Classical bits are easy to understand: each bit can be a one or a zero.

In practice, these ones and zeroes represent differences in charge measured in different components of cpus or flash memory, or as different readings of magnetism in a hard disk drive. For our purposes, we only care about the way we use these systems to store data, whether its magnets, electricity, or anything else. Similarly, we could use different voltages to have 3 or 4 or more distinct levels of electricity, allowing for more than two options, but in practice, we use a single bit, or either charge or no charge, at the fundamental level. You can click on the bits to change their values.

4

2

1

=
0

These three bits are each very simple, but together, we can use them to represent 8 distinct values. The reason we get 8 possible values is because each bit represents two possible values, and there are three of them, so 2^3 or 8. Every bit you add will double the number of possibilities.

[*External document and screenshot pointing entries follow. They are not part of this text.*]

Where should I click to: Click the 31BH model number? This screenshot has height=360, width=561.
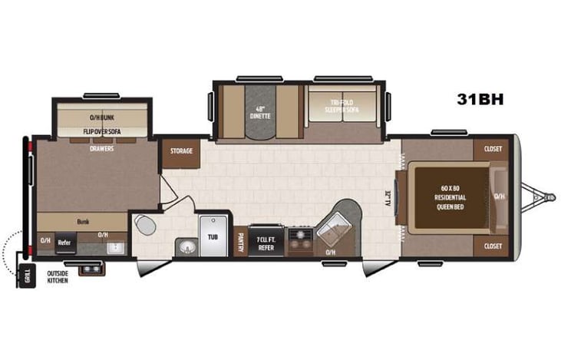pyautogui.click(x=480, y=99)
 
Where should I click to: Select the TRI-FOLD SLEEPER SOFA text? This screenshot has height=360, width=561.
pyautogui.click(x=342, y=106)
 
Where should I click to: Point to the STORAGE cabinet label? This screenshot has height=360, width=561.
pyautogui.click(x=181, y=152)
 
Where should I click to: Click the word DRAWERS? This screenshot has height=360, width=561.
pyautogui.click(x=102, y=148)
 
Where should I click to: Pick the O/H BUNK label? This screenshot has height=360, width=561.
pyautogui.click(x=102, y=117)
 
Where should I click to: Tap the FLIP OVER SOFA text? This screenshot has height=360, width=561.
pyautogui.click(x=102, y=131)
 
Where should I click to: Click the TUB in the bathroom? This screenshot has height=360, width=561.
pyautogui.click(x=213, y=236)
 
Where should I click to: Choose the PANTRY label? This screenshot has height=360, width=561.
pyautogui.click(x=240, y=243)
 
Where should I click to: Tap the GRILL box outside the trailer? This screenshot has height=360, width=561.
pyautogui.click(x=28, y=276)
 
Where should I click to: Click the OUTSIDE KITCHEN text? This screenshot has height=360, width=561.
pyautogui.click(x=58, y=277)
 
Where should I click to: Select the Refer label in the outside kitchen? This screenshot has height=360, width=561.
pyautogui.click(x=64, y=243)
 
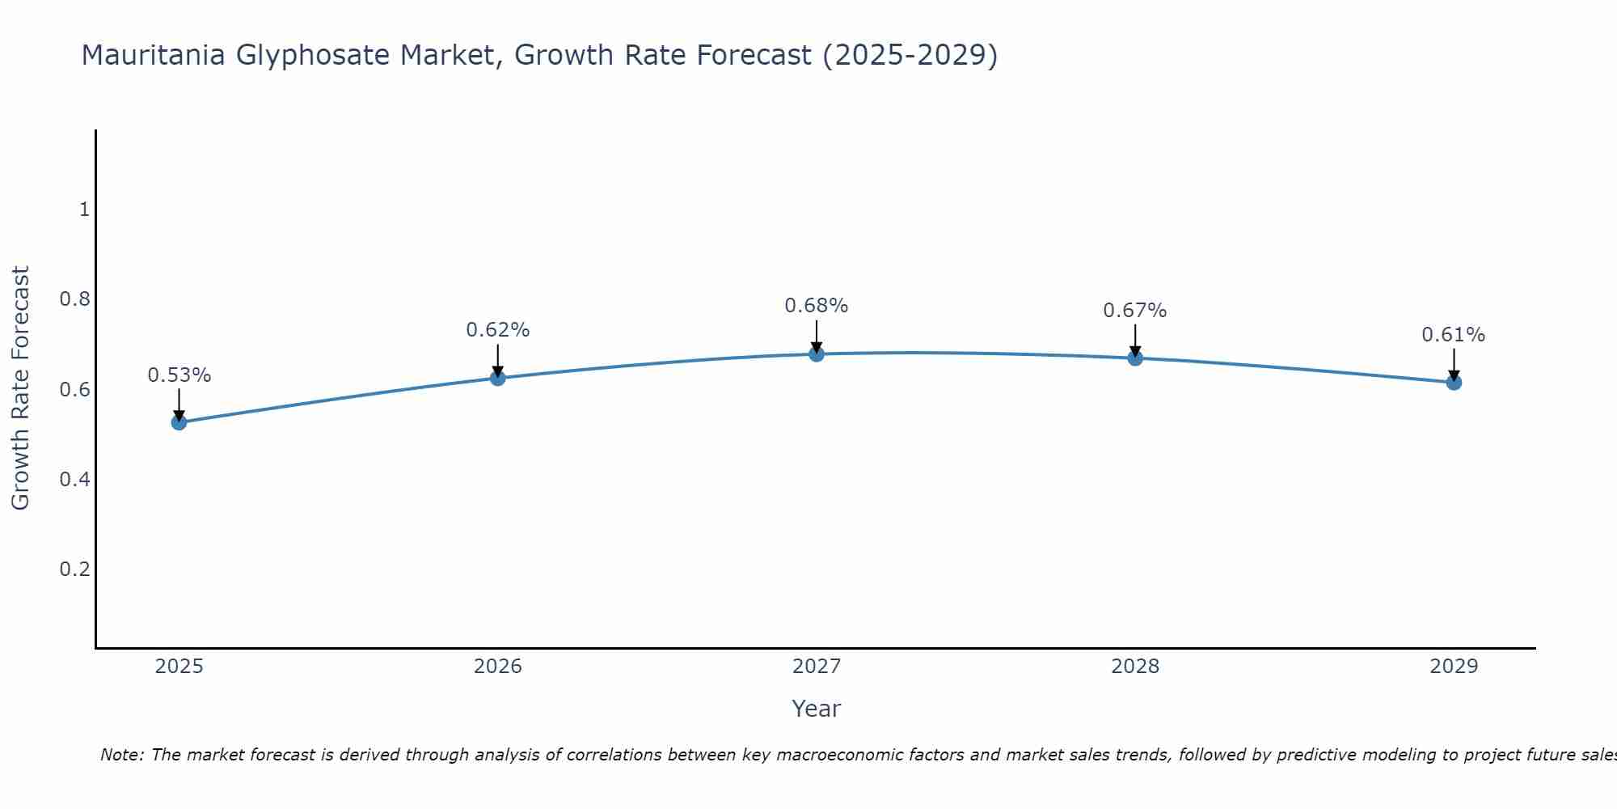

The first bit represents 4. The second is 2, the third is 1. We multiply the value of the bit by its representative digit, and sum the total. Just like how 135 is the same as 100 + 30 + 5, 111 is the same as 100 + 10 + 1. In binary, this means that 7 = 4 + 2 + 1, or 5 = 4 + 0 + 1.

This page will explore two concepts of Qubits that don't apply to Classical bits: Superposition and Entanglement. There's a lot of data inside of a qubit, but upon measurement, it will output to a classical bit, either 1 or 0. All the operations done in quantum computing are made with the goal of getting a 1 or 0, often as part of a system like the one above.

Quantum systems will start out as a wavefunction. These waves can interact with each other in ways that are impossible with a classical system. The goal of quantum computing is to take advantage of the different ways that qubits can interact with each other. One of the biggest challenges is that we can only ever get some of the information out of a quantum system, so we have to be careful when creating a system. A quantum state can only be measured once before it's gone forever. The best quantum algorithms maximize the complex interactions done inside the quantum system, and minimize the information lost when transferring it to a classical output.

Meet the Qubit: 0 and 1

Qubits can do everything classical bits can. This section will show 0 and 1 states, and how to flip between them.

The matrix for 0 is:

1
0

The matrix for 1 is:

0
1

We use a 2x1 matrix, or a 2 dimensional vector, to represent a single qubit. The first number represents the probability of measuring a 0, and the second is the probability of a 1.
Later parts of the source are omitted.